驚嘆、感嘆、そして悄然
わが家の前には坂がある。7,80メートルくらいだろうか。
下半分はそれほど急ではないが、途中から(とくに最上部の30メートルほどは)突然ひとが変ったように急斜面になる。時々いるでしょ、最初のうちは愛想がよかったのに、途中から急に不機嫌になる人が。
ごめん、坂の話だった。で、この坂は、下が最寄り駅やスーパーなどへ行く道につながっていて、距離的にはこの坂を使うのがいちばん近い。
が、なにせ “途中から不機嫌になる坂” なので、ふだんはほとんど使わない。わしの頼りない足では、ご機嫌を取り結べないからだ。少し遠まわりになるが別の坂を利用している。
ちょっと話がそれる。
たいていの人が経験していると思うけど、自転車は、わずかな上り坂でも凄くペダルが重くなる。徒歩だと坂を感じさせないようなゆるい坂でも、自転車だとかなりのエネルギーが要る。平地や下がり坂は快適だが「上り道がタイヘンだから自転車には乗らない」という人もいるくらいだ。(最近は電動アシスト自転車が出てきて事情が少し変ったけどね)
ところが先日、その “坂が天敵” の自転車(もちろん電動じゃないよ)で、冒頭に述べたわが家の前の急坂を上り始めたやつがいた。
たまたま坂の上を通りかかって、坂下のほうへ目をやったら、中学生くらいの男の子が自転車に乗って坂を上ってくるのが見えた。
まだ下から3分の1くらいの所だったが、それでも「へえー、この坂を自転車で上ろうとするツワモノがいるんだ」と、思わず足を止めて見ていた。
いくら新品ピカピカのランドセルみたいな中学生でも、この坂を自転車で上れるのはせいぜい半分辺りまでだろう、と思って見ていた。
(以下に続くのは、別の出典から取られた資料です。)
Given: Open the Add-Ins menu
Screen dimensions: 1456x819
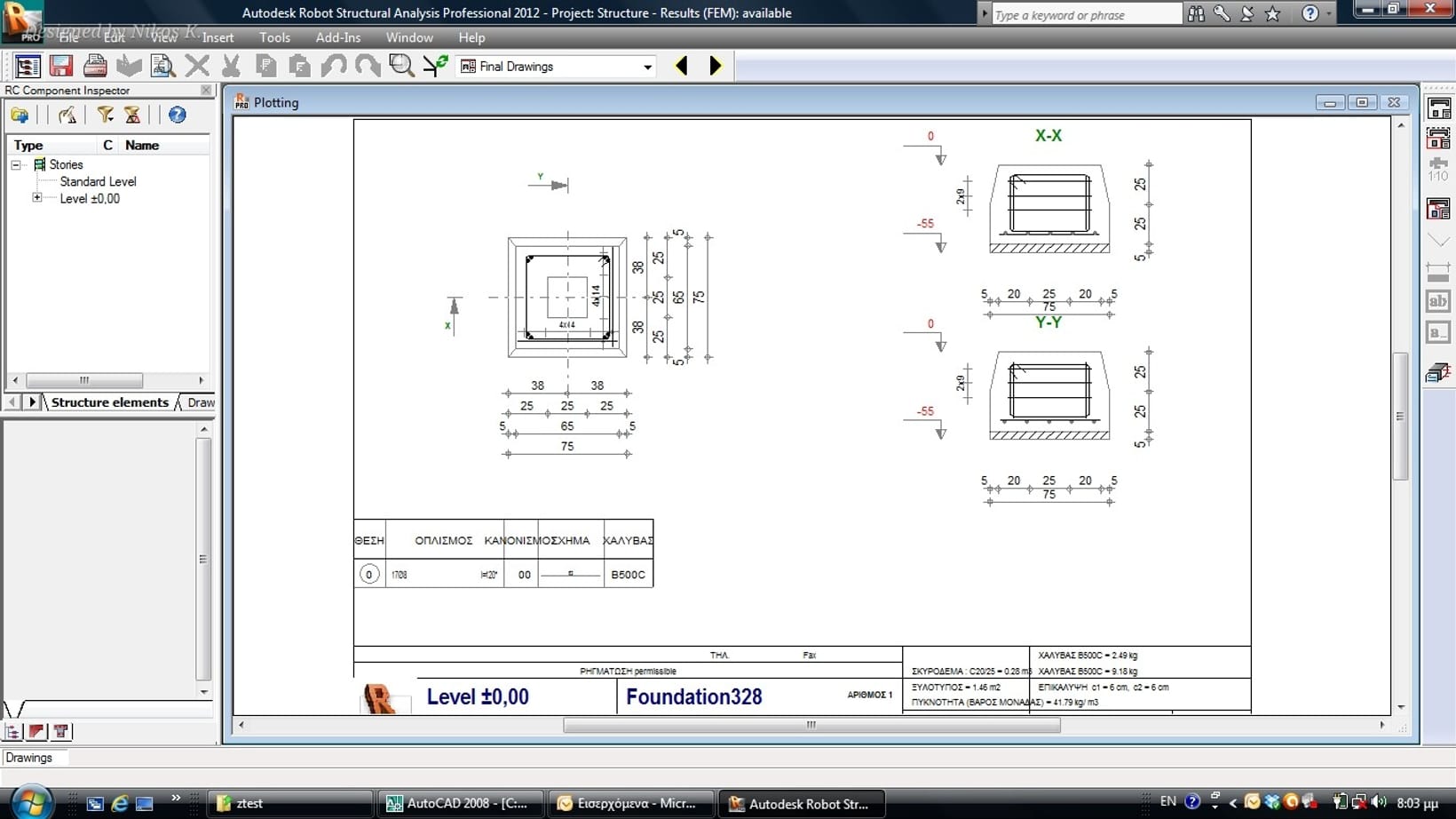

ところが驚いたことにその半分を越えても、なおギコギ上ってくるではないか。さすがに速度は遅くなったが、ちゃんと前へ進んでいる。
わしは目が離せなくなった。この少年はいったいこの坂のどの辺りまで上れるのか、見届けてやりたいという気持ちになったのである。
もちろん彼はそんなわしの思いなど知らない。ある所から尻をサドルから上げて、上半身を振り子のように左右に振りながら、懸命にこぎつづけている。
そして、驚嘆すべきこと(少なくともわしには)が起こった。最後の30メートル、胸突き八丁部分にさしかかっても、彼は自転車を降りなかったのである。さすがにスピードは極度に落ちて、右に左に大きく蛇行しながらではあるが、なお前へ進んでいる。
「えッ、えッ、まだ上れるの?!」
わしは思わず声に出してつぶやいた。信じられないものを目の前に見ている感じだった。
そうこうするうちに、彼はついに坂の頂上へたどり着いてしまったのだ。一度も自転車を降りることなく・・・。
彼がそばを通り抜けるとき、とわしは思わず、
「すごいね!」
と声をかけた。すると彼はわしの方を見てニヤッとし、何ごともなげにそのまま走り去っ行った。
この坂を自転車で上るということは、わしにとっては丸腰でエベレストに登るに等しい。それを軽々と成し遂げる人間がいる!
彼とわしとの間にある差は何か。
年齢、である。
「老兵は消え去るのみ」という言葉が、このときほど身にしみて甦ったことはなかった。